Look for the word "computer" in the entries and copy each line where it appears.

_Material for this task_
——
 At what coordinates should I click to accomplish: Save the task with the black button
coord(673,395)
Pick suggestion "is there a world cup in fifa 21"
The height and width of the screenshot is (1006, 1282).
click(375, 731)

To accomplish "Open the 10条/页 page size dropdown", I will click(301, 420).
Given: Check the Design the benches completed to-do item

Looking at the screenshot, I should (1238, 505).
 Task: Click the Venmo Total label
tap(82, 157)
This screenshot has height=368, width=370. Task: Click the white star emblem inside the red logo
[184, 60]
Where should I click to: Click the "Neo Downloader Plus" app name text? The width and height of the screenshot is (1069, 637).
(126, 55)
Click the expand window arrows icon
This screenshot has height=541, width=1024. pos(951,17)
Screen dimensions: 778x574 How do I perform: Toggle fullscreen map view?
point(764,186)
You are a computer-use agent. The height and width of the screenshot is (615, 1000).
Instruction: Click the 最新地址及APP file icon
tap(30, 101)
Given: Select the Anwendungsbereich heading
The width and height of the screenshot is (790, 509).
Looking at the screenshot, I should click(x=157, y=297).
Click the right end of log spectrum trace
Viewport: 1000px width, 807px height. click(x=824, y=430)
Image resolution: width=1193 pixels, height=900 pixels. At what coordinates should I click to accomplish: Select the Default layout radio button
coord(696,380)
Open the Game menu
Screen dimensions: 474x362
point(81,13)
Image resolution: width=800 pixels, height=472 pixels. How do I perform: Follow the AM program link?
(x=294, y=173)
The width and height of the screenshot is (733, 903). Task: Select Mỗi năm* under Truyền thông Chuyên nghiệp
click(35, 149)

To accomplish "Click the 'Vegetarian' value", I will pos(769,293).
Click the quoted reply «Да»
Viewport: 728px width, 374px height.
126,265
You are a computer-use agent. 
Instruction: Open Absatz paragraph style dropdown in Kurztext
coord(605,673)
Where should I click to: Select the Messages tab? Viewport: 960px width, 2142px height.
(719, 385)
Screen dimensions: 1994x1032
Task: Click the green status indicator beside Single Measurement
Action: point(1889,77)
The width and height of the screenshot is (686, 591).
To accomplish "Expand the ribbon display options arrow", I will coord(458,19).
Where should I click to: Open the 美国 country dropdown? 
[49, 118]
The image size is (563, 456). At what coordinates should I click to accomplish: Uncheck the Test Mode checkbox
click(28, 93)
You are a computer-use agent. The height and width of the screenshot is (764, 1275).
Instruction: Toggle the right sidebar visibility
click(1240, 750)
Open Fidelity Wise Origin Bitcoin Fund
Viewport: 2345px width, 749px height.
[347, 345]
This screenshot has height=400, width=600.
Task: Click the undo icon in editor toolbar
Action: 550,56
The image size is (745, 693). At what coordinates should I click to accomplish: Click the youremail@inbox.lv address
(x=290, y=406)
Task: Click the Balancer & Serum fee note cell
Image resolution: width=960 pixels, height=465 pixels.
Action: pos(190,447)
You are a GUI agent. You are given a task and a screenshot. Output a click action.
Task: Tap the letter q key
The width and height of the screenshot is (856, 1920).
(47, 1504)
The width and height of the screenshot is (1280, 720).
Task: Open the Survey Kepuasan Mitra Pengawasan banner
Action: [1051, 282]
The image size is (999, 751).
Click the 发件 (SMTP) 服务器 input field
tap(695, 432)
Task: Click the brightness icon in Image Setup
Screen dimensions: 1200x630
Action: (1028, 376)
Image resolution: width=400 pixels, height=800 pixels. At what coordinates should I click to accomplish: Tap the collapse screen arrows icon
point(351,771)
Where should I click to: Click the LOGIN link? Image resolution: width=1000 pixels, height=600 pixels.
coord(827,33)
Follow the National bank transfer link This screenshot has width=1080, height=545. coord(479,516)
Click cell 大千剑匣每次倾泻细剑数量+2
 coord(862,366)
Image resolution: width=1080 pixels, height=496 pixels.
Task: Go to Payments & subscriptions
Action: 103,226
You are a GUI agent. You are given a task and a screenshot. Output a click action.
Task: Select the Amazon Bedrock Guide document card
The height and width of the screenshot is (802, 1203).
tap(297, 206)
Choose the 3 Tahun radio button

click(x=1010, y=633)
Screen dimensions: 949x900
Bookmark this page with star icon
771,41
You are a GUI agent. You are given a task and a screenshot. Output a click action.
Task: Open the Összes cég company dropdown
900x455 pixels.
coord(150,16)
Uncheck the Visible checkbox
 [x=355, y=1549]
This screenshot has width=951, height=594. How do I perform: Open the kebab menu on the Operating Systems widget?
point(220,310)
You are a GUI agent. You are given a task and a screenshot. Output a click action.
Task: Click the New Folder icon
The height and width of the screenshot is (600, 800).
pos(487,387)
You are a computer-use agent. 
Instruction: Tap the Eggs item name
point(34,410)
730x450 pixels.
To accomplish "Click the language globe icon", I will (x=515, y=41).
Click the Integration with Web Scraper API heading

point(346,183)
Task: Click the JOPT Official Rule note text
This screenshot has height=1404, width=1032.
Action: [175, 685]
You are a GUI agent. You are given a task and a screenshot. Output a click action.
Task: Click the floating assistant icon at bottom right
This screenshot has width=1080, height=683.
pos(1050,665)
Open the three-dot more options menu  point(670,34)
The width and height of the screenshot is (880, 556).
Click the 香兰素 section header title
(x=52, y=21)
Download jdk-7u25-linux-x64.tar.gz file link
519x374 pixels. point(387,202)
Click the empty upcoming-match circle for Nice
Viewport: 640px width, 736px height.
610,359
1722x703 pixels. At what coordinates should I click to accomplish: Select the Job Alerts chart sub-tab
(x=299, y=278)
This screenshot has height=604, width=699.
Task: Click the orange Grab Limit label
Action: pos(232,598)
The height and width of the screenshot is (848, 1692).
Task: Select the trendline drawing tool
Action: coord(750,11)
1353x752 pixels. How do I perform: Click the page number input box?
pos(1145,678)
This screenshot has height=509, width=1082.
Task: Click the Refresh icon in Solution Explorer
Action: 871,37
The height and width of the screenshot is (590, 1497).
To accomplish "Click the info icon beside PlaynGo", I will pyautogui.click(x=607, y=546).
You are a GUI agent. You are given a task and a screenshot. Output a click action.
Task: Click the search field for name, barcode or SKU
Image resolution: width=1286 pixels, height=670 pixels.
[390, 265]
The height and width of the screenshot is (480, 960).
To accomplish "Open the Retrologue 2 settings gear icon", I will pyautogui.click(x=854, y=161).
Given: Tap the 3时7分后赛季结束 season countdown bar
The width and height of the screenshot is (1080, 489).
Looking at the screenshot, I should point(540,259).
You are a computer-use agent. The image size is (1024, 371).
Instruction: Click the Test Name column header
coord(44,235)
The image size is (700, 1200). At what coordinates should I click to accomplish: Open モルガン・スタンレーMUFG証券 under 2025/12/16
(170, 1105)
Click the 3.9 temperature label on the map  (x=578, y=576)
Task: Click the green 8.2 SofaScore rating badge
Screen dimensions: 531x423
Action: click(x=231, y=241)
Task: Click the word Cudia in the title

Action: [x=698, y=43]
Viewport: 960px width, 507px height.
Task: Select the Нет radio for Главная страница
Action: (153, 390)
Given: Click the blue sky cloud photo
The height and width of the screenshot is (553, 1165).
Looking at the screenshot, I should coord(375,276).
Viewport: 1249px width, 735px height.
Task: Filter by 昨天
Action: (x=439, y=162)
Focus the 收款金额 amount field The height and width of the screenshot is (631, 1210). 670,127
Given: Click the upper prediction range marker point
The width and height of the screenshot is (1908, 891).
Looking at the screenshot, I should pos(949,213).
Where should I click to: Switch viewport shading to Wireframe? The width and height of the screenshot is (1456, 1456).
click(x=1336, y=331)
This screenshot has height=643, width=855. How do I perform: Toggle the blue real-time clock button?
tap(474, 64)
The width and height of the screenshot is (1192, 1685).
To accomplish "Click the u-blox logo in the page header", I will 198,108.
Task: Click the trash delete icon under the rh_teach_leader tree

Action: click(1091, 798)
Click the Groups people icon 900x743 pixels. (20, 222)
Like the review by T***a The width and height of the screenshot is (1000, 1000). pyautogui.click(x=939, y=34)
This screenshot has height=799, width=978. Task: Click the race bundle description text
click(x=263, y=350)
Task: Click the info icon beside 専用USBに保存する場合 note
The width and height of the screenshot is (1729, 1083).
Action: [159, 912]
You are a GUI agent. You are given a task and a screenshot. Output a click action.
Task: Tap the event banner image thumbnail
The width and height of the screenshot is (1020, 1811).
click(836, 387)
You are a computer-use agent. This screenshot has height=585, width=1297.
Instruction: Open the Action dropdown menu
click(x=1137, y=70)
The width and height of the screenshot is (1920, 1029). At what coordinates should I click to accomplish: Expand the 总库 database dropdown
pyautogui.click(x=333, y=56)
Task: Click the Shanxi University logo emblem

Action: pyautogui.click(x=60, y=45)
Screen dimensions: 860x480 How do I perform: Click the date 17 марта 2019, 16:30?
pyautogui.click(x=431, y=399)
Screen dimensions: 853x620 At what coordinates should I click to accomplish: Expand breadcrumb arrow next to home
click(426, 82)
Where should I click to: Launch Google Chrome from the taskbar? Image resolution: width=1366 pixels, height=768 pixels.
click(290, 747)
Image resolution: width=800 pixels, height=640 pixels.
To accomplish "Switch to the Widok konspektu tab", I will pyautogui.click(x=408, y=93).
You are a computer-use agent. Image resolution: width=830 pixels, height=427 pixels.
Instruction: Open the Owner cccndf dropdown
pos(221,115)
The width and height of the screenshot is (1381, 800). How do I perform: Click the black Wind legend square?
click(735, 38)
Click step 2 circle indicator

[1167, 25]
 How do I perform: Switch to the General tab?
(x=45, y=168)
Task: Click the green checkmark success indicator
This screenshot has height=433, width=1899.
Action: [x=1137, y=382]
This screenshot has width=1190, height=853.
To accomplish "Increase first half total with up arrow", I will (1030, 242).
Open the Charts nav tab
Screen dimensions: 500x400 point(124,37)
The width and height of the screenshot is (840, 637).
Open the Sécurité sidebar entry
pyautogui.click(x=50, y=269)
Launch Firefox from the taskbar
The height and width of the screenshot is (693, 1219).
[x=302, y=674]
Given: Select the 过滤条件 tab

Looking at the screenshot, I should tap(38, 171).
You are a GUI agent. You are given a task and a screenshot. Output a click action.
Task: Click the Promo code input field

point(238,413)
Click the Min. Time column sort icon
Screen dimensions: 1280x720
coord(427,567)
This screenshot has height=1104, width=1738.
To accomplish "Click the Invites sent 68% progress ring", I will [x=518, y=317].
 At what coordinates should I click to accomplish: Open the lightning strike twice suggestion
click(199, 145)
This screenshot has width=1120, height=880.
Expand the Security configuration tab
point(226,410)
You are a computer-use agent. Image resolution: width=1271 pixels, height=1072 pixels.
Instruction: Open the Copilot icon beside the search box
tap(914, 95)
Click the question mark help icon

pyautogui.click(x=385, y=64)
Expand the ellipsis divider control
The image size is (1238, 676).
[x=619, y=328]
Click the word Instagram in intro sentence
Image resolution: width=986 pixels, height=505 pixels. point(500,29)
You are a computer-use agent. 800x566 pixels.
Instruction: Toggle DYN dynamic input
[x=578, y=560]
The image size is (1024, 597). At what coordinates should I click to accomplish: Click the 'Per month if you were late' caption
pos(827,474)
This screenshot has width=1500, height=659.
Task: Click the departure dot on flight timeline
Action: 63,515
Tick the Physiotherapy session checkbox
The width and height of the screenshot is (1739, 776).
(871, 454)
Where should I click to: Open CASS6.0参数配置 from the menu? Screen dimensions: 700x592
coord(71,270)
——
_Output for this task_
You are a computer-use agent. The height and width of the screenshot is (615, 1000).
You are a computer-use agent. 
You are a computer-use agent. The height and width of the screenshot is (764, 1275).
You are a computer-use agent. 
You are a computer-use agent. The image size is (1024, 371).
You are a computer-use agent. This screenshot has height=585, width=1297.
You are a computer-use agent. Image resolution: width=830 pixels, height=427 pixels.
You are a computer-use agent. Image resolution: width=1271 pixels, height=1072 pixels.
You are a computer-use agent. 800x566 pixels.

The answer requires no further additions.